A trans runaway with nothing but her escape bag, laptop, and most importantly her violin. A violin virtuoso turned instructor who’s made a deal with the devil. Aliens escaping the downfall of galactic civilization, hiding on Earth and running a donut shop. The novel is in turns brutal, hilarious, and heartwarming, but always inspiring. The descriptions of the hardships Katrina faces for being trans can be hard to read, but her determination to keep going and the peace she finds through her music is beautiful. A woman nicknamed the Queen of Hell manages to also be an amazing surrogate mother (Lilith wasn’t sure she should look to someone named the Queen of Hell as a role model for motherhood, but found herself doing so). A digital intelligence whose mother can’t accept she’s a real person finds a sister in Katrina, whose parents couldn’t accept that she’s a woman. The characters and their stories are somehow both very real and magical at the same time, and through them the book conveys an intense hope that spoke to us.

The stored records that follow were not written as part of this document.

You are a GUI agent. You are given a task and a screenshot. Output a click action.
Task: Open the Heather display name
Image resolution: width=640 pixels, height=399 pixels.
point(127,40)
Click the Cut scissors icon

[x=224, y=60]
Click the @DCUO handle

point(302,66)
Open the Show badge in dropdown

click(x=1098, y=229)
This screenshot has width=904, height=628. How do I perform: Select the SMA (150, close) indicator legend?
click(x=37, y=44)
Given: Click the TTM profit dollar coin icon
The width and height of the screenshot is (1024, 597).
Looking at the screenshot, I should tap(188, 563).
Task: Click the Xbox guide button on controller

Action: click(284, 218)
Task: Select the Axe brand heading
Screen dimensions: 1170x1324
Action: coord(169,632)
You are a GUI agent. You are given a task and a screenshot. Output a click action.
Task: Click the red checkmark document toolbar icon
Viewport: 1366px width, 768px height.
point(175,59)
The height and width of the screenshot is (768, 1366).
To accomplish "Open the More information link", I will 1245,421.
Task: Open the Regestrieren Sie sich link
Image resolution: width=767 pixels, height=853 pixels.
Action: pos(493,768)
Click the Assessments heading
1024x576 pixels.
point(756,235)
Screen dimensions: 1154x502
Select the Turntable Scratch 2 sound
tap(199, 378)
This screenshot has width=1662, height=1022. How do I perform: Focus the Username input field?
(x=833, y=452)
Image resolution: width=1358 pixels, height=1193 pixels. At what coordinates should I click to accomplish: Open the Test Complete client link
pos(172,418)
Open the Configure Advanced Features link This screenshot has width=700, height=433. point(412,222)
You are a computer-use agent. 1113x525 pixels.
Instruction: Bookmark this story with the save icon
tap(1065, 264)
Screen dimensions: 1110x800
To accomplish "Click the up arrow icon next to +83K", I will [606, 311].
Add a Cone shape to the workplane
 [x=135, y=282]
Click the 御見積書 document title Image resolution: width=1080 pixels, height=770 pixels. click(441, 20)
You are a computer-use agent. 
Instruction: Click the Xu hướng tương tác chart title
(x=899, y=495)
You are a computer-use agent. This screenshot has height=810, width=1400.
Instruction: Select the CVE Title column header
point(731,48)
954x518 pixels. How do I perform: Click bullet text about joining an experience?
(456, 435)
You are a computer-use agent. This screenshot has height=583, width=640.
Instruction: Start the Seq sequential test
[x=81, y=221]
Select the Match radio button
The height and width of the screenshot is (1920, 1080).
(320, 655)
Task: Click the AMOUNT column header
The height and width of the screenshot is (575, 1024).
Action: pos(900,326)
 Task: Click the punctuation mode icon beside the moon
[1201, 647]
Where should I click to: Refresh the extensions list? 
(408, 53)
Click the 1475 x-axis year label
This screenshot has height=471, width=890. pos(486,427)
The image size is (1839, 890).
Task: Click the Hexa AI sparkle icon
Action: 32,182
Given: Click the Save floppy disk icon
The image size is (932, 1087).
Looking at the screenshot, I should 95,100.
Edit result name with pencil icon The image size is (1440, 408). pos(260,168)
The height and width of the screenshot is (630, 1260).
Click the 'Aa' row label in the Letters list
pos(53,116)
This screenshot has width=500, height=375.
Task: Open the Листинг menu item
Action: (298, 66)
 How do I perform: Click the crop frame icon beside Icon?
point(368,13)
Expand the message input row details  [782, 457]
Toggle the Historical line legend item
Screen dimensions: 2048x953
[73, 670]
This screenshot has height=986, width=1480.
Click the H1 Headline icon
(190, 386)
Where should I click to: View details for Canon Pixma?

After finishing it, both of us commented over and over again how much we wished we could write something that amazing, or even half that amazing. That was the first time either of us indicated to the other a desire to write fiction, and that was the point when the seeds from our childhood writing started to grow. Three months later, Lilith suggested writing a book together, and another six months after that we were sharing a draft of a novel with friends as beta readers. Nine months. Interesting.

Writing together was probably inevitable from the moment we met, but unquestionably Light From Uncommon Stars and the environment of the Women From Other Worlds book club accelerated and improved that journey. Our other major literary inspiration during that period were the heartbreaking characters and modern myth-making of Neil Gaiman’s Absolute Sandman, which Erica borrowed from Lilith’s collection. It seems like no accident that both Broken Tongues and the in-process Wandering Exiles Trilogy feature trans runaways as central characters, as well as new myths and legends. That Ryka Aoki is herself a trans woman with a background in science and who works in academia made her work all the more inspiring.

All of which is to say: go read Light From Uncommon Stars. You won’t regret it.